Wednesday 27 January 2016
The licensee of the New England Hotel in Armidale has been convicted of selling alcohol to an intoxicated person and breaching a licence condition requiring security guards to continually patrol a 50-metre boundary around the venue after 1.30am.
On 25 July 2015, inspectors from the Office of Liquor, Gaming & Racing (OLGR) conducted a covert inspection of the hotel. About 11.55pm, inspectors observed an intoxicated male patron swaying near the bar. The intoxicated male ordered three vodka drinks and had to be assisted in counting his money to pay, and then required further assistance of his friends to guide him back to his table. The intoxicated male then fell sideways into a friend’s lap and was later observed skolling his drink.
Only when OLGR inspectors identified themselves to a bar staff member and asked him to assess the intoxicated man did hotel staff intervene and require him to leave.
The intoxicated man advised police he consumed 12 to 14 beers during the night.
From about 2am, OLGR officers observed security guards standing around the hotel doorways but failing to conduct mobile patrols outside. A condition of the hotel’s licence states that from 1.30am two licensed uniformed security personnel are to continually patrol an area 50 metres from the boundary of the licensed premises. This is to ensure there is no disturbance to the neighbourhood from patrons leaving the hotel.
At the time security guards should have been patrolling, inspectors observed large groups of patrons loitering at the western end of the mall and at the taxi rank and making a considerable amount of noise.
As a result of the breaches, two penalty notices were served on the licensee of the New England Hotel, Ingham-Myers Hotels Pty Ltd, for selling alcohol to an intoxicated person and failing to comply with a licence condition. The bar worker who served the intoxicated man was also issued with a penalty notice for selling alcohol to an intoxicated person.

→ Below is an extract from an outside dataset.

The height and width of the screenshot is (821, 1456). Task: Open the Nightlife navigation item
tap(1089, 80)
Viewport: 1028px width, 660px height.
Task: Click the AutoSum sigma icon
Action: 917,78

The hotel challenged the penalty notices but pleas of guilty were later lodged on all three offences and on 25 January 2016 the matter was dealt with in Armidale Magistrates Court.
In sentencing, Magistrate Michael Holmes said a liquor licence was a privilege not a right, alcohol-related violence was a significant community issue, and a lack of proper security patrols can lead to problems if incidents occur.